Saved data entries
++++++
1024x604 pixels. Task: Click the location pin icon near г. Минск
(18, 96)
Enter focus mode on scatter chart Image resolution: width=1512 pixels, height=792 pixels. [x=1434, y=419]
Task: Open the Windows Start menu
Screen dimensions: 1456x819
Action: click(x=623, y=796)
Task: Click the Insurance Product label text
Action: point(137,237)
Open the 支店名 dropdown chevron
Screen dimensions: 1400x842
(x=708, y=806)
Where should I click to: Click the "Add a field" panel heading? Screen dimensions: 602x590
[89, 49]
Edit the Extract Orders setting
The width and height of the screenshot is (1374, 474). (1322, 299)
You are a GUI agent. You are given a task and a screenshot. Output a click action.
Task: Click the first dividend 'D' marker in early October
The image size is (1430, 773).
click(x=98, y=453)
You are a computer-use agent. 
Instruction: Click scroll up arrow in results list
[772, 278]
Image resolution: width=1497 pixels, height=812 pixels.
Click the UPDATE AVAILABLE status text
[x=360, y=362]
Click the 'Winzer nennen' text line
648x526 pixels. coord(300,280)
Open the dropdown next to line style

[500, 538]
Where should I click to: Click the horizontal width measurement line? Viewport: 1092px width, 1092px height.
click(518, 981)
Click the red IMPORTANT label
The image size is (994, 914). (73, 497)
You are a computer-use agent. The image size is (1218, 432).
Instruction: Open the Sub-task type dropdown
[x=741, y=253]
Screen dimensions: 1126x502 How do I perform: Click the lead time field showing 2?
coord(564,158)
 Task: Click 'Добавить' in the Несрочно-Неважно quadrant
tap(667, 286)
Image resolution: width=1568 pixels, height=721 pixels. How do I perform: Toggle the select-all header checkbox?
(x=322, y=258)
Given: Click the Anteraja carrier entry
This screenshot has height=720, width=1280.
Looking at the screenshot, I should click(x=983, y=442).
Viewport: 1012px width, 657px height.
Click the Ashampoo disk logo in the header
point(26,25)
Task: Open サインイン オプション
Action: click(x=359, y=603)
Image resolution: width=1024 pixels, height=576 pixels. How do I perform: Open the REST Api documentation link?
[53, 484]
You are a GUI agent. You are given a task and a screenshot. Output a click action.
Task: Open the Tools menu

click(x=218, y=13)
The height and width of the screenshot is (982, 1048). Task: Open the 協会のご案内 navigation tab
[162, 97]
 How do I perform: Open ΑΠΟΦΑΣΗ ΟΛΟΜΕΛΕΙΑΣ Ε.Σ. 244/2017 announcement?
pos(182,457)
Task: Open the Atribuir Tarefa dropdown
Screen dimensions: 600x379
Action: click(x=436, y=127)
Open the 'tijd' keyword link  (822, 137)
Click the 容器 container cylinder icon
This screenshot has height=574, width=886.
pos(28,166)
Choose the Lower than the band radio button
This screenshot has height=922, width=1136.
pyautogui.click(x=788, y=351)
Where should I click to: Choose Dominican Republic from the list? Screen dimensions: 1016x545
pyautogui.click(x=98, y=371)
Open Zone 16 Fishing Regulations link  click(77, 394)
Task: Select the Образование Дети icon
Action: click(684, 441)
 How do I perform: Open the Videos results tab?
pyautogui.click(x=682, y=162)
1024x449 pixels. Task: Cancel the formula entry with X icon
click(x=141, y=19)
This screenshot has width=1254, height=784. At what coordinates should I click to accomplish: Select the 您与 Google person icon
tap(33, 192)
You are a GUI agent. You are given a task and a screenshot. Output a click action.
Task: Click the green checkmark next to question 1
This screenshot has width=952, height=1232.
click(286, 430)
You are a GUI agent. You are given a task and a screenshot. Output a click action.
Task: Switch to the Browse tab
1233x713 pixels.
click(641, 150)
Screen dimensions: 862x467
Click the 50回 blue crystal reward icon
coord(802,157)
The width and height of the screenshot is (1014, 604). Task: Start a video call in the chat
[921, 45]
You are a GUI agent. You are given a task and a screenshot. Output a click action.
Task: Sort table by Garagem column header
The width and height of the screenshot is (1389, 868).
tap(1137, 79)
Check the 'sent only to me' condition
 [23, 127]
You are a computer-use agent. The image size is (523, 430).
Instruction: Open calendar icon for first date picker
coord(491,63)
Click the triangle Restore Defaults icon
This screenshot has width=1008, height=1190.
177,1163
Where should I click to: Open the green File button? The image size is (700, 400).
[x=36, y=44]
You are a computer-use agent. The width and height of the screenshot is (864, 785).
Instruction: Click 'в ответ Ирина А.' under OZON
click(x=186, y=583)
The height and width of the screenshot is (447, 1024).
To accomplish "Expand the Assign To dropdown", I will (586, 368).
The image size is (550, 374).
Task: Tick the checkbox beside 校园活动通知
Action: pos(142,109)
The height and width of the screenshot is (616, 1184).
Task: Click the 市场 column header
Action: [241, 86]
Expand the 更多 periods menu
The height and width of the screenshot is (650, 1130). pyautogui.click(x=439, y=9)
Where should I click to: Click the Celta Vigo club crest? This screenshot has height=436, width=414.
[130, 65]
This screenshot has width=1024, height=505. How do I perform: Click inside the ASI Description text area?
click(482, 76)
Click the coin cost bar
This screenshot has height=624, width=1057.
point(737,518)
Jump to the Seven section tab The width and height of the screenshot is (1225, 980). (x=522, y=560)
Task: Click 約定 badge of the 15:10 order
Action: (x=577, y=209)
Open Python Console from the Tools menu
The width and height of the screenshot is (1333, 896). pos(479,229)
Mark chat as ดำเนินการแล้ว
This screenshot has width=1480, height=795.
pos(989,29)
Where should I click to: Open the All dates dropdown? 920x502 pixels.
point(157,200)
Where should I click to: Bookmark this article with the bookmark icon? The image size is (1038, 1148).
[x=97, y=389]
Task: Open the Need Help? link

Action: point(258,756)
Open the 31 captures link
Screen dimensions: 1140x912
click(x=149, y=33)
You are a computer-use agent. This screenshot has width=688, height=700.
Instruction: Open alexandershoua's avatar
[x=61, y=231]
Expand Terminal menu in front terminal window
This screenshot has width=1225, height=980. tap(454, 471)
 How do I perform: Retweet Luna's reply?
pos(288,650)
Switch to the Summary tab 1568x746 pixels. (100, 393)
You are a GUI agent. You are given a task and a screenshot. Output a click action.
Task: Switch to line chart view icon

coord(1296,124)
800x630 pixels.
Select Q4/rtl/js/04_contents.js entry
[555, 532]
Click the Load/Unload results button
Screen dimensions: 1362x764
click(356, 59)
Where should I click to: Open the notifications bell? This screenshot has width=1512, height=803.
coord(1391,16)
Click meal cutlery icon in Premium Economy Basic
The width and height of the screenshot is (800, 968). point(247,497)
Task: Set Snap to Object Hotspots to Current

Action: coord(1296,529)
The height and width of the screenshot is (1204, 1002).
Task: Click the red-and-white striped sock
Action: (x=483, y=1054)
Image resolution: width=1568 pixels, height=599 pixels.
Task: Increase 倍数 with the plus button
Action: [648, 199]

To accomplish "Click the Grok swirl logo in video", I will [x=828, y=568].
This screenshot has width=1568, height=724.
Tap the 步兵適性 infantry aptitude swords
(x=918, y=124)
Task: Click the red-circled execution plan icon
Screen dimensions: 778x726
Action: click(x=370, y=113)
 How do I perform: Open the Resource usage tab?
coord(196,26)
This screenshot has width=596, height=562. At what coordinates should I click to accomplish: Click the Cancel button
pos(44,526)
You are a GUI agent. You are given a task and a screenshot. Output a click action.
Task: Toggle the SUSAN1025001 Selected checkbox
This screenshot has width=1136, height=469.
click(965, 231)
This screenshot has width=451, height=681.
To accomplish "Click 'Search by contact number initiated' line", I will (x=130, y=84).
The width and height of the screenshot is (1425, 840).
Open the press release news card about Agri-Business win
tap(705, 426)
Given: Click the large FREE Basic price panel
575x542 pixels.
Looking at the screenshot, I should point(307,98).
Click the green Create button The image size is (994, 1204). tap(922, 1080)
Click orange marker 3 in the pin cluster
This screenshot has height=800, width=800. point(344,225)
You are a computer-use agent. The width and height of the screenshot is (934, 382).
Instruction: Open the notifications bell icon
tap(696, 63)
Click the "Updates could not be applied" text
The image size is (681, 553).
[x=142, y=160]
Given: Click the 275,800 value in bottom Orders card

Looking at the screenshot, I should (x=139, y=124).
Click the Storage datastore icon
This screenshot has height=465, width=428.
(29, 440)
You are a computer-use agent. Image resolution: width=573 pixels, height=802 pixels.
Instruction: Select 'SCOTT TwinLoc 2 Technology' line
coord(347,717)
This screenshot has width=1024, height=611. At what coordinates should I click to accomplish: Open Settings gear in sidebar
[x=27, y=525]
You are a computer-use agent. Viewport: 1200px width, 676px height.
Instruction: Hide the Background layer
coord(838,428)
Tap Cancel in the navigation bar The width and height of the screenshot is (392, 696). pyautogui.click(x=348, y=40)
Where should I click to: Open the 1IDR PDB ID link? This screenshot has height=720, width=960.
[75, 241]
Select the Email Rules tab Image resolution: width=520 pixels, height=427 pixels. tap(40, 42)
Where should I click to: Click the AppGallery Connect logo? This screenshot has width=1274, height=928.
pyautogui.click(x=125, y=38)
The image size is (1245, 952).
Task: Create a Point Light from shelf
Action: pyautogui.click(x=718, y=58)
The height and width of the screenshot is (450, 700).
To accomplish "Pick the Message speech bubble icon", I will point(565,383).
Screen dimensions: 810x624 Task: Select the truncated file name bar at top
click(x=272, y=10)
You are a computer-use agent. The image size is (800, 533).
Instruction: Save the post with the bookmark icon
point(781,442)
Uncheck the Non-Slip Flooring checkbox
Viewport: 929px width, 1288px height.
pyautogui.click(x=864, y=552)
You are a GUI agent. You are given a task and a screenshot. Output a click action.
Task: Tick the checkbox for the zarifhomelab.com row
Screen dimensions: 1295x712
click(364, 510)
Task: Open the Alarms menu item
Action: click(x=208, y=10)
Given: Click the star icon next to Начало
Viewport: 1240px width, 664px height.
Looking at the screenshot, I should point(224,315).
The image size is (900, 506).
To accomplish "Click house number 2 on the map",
++++++
- What is needed -
The records above should be printed exactly, please, from the first line through the line containing "Given: Click the Anteraja carrier entry", with both ends kept and nothing past it.

- Solution -
1024x604 pixels. Task: Click the location pin icon near г. Минск
(18, 96)
Enter focus mode on scatter chart Image resolution: width=1512 pixels, height=792 pixels. [x=1434, y=419]
Task: Open the Windows Start menu
Screen dimensions: 1456x819
Action: click(x=623, y=796)
Task: Click the Insurance Product label text
Action: point(137,237)
Open the 支店名 dropdown chevron
Screen dimensions: 1400x842
(x=708, y=806)
Where should I click to: Click the "Add a field" panel heading? Screen dimensions: 602x590
[89, 49]
Edit the Extract Orders setting
The width and height of the screenshot is (1374, 474). (1322, 299)
You are a GUI agent. You are given a task and a screenshot. Output a click action.
Task: Click the first dividend 'D' marker in early October
The image size is (1430, 773).
click(x=98, y=453)
You are a computer-use agent. 
Instruction: Click scroll up arrow in results list
[772, 278]
Image resolution: width=1497 pixels, height=812 pixels.
Click the UPDATE AVAILABLE status text
[x=360, y=362]
Click the 'Winzer nennen' text line
648x526 pixels. coord(300,280)
Open the dropdown next to line style

[500, 538]
Where should I click to: Click the horizontal width measurement line? Viewport: 1092px width, 1092px height.
click(518, 981)
Click the red IMPORTANT label
The image size is (994, 914). (73, 497)
You are a computer-use agent. The image size is (1218, 432).
Instruction: Open the Sub-task type dropdown
[x=741, y=253]
Screen dimensions: 1126x502 How do I perform: Click the lead time field showing 2?
coord(564,158)
 Task: Click 'Добавить' in the Несрочно-Неважно quadrant
tap(667, 286)
Image resolution: width=1568 pixels, height=721 pixels. How do I perform: Toggle the select-all header checkbox?
(x=322, y=258)
Given: Click the Anteraja carrier entry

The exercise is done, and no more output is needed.